Second, the present sample was based on patients included in clinical trials according to specific inclusion and exclusion criteria, and may therefore not accurately represent all patients with schizophrenia encountered in clinical practice and not be generalizable. Because of the large number of sites and investigators, interrater reliability among raters at different sites may not have been consistently optimal.

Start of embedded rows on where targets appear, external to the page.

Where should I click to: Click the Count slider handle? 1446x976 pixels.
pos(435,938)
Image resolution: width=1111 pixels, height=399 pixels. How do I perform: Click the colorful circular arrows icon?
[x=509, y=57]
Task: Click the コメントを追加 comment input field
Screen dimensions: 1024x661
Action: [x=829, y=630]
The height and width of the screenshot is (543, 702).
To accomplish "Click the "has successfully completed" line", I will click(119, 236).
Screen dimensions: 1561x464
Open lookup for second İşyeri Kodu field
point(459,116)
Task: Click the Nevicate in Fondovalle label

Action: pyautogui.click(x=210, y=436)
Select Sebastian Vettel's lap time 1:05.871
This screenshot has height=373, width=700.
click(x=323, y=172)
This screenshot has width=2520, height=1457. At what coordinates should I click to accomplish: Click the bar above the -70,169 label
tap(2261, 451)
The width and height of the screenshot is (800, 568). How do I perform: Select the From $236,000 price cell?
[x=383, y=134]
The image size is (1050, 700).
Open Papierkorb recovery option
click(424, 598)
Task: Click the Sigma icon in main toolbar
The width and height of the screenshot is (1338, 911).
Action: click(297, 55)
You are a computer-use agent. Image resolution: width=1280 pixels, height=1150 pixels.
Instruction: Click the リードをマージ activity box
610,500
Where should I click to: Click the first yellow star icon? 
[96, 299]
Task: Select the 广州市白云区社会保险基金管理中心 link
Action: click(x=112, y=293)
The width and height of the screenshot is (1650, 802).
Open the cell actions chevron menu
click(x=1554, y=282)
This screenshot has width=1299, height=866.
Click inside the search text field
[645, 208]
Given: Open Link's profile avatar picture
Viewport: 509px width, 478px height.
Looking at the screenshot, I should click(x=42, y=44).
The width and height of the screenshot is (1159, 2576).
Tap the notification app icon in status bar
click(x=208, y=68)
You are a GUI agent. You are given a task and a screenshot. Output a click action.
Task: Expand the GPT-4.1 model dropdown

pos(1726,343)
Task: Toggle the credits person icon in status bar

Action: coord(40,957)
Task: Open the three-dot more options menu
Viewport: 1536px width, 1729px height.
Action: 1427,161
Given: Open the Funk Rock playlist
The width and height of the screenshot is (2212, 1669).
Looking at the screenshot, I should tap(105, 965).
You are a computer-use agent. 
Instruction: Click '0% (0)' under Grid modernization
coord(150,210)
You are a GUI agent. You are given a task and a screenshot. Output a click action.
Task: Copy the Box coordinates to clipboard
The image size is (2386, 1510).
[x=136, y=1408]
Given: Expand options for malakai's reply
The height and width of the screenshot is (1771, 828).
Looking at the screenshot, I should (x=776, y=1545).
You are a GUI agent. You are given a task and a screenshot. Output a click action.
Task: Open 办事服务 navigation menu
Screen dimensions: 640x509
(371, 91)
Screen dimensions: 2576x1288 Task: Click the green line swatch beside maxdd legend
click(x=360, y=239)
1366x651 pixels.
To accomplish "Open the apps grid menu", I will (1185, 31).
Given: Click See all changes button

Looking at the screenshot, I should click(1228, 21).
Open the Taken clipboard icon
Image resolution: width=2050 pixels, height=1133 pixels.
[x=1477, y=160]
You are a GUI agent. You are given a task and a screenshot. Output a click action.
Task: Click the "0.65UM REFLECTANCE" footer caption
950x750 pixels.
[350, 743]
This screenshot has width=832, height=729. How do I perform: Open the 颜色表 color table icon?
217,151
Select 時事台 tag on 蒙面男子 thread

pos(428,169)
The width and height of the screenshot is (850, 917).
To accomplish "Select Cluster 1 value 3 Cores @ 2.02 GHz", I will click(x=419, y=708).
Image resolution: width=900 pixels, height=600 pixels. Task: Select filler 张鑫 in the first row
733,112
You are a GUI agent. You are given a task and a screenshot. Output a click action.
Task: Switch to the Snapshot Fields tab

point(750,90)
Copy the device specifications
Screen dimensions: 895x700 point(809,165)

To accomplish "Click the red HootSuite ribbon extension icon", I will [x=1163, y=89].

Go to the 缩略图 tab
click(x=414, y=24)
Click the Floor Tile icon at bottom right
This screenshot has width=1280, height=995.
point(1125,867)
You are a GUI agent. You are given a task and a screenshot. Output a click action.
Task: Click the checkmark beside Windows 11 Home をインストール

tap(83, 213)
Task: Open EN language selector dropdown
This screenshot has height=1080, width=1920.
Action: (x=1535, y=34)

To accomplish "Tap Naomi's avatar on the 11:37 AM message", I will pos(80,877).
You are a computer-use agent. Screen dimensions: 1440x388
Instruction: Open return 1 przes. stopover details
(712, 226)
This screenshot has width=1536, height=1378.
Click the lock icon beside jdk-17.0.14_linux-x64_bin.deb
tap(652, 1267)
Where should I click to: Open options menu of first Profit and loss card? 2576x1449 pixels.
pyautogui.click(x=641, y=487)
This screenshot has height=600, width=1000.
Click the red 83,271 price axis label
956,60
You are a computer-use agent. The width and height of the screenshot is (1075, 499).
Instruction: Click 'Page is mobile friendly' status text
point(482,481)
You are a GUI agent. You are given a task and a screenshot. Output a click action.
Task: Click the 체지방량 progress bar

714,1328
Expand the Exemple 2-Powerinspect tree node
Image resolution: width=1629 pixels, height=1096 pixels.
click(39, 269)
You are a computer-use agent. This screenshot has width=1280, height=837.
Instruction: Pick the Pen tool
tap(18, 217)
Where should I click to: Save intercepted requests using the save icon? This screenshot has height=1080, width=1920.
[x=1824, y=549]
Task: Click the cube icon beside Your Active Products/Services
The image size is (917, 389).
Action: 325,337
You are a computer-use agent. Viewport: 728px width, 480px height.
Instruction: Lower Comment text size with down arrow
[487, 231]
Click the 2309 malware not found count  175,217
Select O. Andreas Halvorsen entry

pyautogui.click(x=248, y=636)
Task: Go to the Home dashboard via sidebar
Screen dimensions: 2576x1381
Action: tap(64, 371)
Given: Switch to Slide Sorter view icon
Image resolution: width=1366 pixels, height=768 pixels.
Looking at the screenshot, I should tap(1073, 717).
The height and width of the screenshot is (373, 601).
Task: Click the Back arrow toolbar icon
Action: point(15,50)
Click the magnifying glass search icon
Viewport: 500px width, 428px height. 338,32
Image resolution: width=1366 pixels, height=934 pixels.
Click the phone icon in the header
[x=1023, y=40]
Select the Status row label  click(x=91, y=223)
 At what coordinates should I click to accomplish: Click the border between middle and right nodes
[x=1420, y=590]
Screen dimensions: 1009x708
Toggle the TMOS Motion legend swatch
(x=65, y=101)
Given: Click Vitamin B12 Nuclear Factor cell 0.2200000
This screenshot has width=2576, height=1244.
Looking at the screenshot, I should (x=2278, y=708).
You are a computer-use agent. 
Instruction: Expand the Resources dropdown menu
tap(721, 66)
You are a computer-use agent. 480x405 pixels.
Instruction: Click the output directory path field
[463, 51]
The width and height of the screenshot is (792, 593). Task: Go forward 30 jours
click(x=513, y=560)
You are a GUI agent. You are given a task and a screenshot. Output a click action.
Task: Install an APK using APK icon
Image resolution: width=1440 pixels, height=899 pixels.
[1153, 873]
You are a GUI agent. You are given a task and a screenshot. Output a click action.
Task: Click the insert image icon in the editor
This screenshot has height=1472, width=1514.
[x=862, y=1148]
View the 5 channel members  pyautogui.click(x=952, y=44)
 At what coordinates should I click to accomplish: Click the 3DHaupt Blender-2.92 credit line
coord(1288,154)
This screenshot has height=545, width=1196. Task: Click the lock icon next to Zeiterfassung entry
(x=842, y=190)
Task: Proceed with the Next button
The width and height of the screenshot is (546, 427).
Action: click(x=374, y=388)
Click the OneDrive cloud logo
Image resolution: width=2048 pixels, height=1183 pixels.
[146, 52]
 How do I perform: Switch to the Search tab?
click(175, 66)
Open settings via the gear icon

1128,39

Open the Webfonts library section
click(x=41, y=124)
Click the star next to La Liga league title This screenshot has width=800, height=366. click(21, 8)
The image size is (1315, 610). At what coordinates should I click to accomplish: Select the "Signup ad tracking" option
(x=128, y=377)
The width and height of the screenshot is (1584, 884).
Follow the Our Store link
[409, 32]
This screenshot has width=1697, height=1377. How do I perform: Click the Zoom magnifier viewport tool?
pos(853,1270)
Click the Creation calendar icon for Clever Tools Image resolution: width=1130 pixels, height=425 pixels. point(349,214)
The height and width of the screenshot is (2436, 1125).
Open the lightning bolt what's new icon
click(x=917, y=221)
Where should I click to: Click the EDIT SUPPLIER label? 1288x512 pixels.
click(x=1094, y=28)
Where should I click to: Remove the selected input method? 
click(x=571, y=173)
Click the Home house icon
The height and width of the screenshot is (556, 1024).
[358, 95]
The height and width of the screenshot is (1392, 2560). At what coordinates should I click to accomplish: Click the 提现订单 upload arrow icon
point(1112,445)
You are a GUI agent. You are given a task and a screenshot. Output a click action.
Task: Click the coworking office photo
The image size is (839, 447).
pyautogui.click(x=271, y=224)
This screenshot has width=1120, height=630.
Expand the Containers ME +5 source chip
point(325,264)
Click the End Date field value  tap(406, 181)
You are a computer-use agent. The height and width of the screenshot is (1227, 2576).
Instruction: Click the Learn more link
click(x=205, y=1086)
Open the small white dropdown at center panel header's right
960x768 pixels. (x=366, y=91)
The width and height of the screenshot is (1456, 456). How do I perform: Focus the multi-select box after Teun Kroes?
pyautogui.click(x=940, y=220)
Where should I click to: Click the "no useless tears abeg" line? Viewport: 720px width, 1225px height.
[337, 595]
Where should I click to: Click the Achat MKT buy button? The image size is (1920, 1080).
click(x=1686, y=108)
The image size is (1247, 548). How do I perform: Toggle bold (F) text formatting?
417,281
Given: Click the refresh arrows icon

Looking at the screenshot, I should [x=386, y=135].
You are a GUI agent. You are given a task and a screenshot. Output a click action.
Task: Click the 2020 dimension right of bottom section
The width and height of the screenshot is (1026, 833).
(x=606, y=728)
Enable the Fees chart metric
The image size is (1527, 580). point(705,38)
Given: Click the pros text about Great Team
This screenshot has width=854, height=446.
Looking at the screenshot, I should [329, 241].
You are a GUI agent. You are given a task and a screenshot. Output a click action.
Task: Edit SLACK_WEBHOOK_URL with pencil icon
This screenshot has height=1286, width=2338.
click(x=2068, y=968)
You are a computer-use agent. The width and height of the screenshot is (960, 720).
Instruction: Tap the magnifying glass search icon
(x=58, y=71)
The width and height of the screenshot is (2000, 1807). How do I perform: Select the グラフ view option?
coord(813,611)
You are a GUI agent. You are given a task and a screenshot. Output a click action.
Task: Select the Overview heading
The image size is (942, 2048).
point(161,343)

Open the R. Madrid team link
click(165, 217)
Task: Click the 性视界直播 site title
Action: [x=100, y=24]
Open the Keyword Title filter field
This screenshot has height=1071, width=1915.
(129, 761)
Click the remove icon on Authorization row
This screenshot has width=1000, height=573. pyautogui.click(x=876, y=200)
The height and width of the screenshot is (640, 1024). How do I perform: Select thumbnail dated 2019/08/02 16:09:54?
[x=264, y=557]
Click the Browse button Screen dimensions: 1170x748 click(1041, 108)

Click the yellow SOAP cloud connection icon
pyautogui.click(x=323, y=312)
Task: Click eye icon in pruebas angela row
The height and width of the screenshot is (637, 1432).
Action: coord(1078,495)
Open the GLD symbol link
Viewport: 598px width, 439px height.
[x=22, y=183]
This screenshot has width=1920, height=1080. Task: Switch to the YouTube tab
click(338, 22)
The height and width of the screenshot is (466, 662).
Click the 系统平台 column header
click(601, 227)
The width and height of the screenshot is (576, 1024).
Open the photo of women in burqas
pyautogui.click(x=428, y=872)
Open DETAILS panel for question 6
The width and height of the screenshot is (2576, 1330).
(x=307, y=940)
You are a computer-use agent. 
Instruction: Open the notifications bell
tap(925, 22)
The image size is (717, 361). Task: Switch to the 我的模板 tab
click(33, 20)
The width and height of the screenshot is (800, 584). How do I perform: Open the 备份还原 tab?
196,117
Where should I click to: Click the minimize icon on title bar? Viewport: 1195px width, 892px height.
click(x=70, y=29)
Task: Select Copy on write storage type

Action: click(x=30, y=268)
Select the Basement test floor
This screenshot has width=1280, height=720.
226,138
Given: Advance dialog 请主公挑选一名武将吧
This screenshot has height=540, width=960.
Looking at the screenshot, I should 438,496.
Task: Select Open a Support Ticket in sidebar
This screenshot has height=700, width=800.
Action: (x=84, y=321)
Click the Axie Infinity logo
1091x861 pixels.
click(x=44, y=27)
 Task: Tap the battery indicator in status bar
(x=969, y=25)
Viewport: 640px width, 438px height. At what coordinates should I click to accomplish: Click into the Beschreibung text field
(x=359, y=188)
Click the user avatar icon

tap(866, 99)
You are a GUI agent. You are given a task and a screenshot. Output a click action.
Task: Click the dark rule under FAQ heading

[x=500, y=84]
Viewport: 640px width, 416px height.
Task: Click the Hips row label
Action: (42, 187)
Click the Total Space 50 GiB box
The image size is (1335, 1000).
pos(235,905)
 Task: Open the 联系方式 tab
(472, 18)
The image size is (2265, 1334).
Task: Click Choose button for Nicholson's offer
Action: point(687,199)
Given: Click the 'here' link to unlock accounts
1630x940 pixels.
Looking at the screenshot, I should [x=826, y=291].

Third, our examination of OCCs showed that options in some items (e.g., item N5) were problematic, and that option 7 was rarely used at all levels of psychopathology. This may reflect the fact that patients included in clinical trials do usually not present with extreme levels of psychopathology. They could not be recruited and adequately consented at extreme levels of item severity. On the other hand, some adjustments may be necessary; for example, option 7 could be reformulated (e.g., combining options 6 and 7), and the effectiveness of these modifications will have to be empirically tested.
Fourth, Cella and Chang [
42] warned of the possible limitations of using IRT methods in the evaluation of health measures since IRT methods were originally developed to be used with a fairly homogeneous educational assessment population. When we apply these methods to more heterogeneous clinical populations there may be limitations to obtain item-free estimates of sample latent traits. Cella and Chang [
42] also remarked that the context, selection and sequence of items, considering both item diversity and clinical diversity, may produce sample-dependent item difficulty estimates and, therefore unreliable item-dependent estimates of patients' severity of illness. The continuous monitoring of item calibrations involved in the process of item banking will help to solve these uncertainties.
Finally, the full range of psychometric properties of the Mini-PANSS needs to be carefully studied before this new scale can be clinically used. We are presently planning to test these properties. For example, further examination of validity, reliability, sensitivity, specificity, schizophrenic categories and assessment of cut-off scores for the Mini-PANSS can be examined in a clinical trial framework.